Opera Australia's artistic director, who has just signed on for another three years, has defended his decision to include musicals in the company's season as some are better than "many operas".
Lyndon Terracini, who has been at the helm of the national opera company for a decade and has transformed it into one of the most commercially successful in the world said criticism of his decision comes with the territory.
“If you have a vision, you need to see it through”: Lyndon Terracini.Credit:Dominic Lorrimer
"Frankly, if people aren't criticising you then you're not doing your job. If everyone thinks 'oh that's lovely, that's really nice', then you've got a problem. If you have a vision, you need to see it through. You've got to be able to wear criticism.
"I will always argue that pieces like South Pacific, My Fair Lady and West Side Story are better pieces than many operas."
Despite opposition, his ideas have mostly worked. Opera Australia have tripled audience and turnover in the past 10 years, with 600000 tickets sold in 2019 compared to 200000 when he started in the role.
"Given that opera companies are closing around the world and we're doing the opposite, we must be doing something right," he said.

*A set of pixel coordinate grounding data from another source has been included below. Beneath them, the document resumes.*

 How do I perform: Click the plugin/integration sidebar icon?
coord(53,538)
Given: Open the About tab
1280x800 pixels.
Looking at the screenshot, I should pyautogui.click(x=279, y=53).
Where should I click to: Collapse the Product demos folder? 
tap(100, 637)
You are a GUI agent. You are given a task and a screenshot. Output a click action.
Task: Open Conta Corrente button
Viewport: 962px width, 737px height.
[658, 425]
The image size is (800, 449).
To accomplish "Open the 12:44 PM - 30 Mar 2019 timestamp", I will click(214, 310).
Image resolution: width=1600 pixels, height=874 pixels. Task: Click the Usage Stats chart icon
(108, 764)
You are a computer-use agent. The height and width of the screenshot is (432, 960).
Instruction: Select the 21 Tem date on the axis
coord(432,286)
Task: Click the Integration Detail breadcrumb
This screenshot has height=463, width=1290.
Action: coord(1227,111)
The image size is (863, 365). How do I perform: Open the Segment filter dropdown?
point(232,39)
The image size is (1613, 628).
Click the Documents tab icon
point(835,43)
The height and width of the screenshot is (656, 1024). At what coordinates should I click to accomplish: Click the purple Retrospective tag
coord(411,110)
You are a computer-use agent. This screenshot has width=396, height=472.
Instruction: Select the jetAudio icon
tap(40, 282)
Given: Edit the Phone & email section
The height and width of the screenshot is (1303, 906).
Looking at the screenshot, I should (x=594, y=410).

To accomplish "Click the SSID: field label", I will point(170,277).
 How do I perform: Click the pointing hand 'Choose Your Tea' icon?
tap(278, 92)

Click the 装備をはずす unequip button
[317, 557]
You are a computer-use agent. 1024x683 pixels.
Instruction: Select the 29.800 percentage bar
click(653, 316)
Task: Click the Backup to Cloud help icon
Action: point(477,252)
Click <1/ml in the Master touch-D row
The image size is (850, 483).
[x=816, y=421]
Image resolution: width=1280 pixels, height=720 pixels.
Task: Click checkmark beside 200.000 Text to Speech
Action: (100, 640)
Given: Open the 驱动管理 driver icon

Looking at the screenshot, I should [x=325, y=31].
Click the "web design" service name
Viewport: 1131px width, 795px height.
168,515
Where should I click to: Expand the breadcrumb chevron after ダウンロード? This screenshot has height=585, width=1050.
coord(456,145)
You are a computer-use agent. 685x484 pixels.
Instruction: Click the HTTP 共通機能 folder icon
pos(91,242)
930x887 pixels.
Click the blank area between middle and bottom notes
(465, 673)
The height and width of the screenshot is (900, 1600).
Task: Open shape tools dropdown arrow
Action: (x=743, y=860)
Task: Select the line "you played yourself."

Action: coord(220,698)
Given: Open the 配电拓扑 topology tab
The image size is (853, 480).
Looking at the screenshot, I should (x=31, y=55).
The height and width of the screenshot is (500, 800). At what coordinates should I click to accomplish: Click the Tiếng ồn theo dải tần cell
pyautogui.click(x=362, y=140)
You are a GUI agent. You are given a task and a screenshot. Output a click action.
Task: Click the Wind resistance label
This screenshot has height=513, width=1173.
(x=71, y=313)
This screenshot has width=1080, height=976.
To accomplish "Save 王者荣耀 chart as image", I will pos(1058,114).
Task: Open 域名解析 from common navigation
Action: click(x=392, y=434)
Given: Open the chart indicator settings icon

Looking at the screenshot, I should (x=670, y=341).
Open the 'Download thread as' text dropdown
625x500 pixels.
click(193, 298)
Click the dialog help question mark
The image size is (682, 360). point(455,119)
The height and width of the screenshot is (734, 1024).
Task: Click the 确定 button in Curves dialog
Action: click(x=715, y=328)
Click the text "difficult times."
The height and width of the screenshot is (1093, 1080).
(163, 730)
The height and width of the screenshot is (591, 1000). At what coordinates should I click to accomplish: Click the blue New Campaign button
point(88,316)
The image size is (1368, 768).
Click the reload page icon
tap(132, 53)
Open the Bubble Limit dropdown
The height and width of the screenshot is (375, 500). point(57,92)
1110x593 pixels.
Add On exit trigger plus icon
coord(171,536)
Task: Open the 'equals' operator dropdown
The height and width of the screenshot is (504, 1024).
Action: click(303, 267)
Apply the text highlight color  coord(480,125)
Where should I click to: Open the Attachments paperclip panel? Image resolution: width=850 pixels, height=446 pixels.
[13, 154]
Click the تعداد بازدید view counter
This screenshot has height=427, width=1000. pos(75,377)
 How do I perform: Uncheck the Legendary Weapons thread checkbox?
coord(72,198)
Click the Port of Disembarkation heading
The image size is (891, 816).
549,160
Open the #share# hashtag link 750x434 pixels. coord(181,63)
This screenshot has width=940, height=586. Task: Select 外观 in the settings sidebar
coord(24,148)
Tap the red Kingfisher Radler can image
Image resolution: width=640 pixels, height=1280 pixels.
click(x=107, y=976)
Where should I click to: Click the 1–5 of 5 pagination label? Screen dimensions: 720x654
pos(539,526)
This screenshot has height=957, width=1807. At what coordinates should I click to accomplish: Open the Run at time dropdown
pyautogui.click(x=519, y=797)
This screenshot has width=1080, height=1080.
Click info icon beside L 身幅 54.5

The company is doing more performances than ever before. 923 are scheduled for next year – and Mr Terracini is quick to point out that Opera Australia is "the only opera company in the world where more than half our budget is funded by ticket sales."
When asked about LED panels replacing traditional stage sets, he pointed to a program in Brisbane at the end of 2020 where two shows will run at the same time. On nights where Richard Wagner's epic four-opera Ring Cycle is not performed, Aida will be. That would be "impossible" without the panels, he said.
"There may be some people who are critical of LED panels, but that's what the world is becoming. Most people say that the panels enhance their experience at the opera."
"Most people will have an opinion about what you do, particularly when you're instigating change."
Composer and former arts administrator Kim Williams said that in the circumstances, thinking outside the box was almost necessary.
“The dilemma with all major Australian arts companies, to put it very directly, is that they are chronically underfunded”: Kim Williams.Credit:Ben Rushton
"The dilemma with all major Australian arts companies, to put it very directly, is that they are chronically underfunded and in a state of relentless financial pressure," he said.
"The pressures are more so than in any comparable companies in Europe or Canada (the USA ecology is completely different) and result in programming imperatives which require a broad brush for many publics."
Mr Williams said that management and artistic directors face a difficult task charting a reliable course to operational viability and sustainability.
Tough decisions: Mr Terracini said opera needed to remember it was the 21st century, not the 20th or 19th.Credit:Dominic Lorrimer
"The only thing I would ever charge all artistic bodies with is a long-postponed reckoning with governments. A reckoning which stands up and defends the arts and advocates restoration in funding. The stakes are high and the financial settings truly perilously poised. Something has to give, eventually.
Commonwealth arts funding has declined over a 10-year period from 2008 by 18 per cent.
"Complaining about programming outcomes which are an outcome of sustained funding decline and severe cost pressures is simply a dead end which misses the whole point," he said.
Mr Terracini said that critics have to realise that we're in the 21st century, not the 19th or 20th.
"We've been diversifying far more than any other opera company in the world," he said, while teasing a "huge project" coming up in Victoria which would "change the nature of Opera-going in Melbourne."
He wouldn't divulge many details but ruled out venues such as the MCG or Rod Laver Arena.
"It will be a very different event and one that will excite not only the opera-loving public but anyone who goes to a show. We need to play to as many people as we possibly can – and the event in Melbourne will be playing to an extremely large audience."
When asked if it was good for such an important institution to have one person in charge for so long, he quickly points out that Joe Volpe was running the Metropolitan Opera in New York for 25 years.
"I'm not suggesting I'll stay for that long, but that was an incredibly successful period for the Met."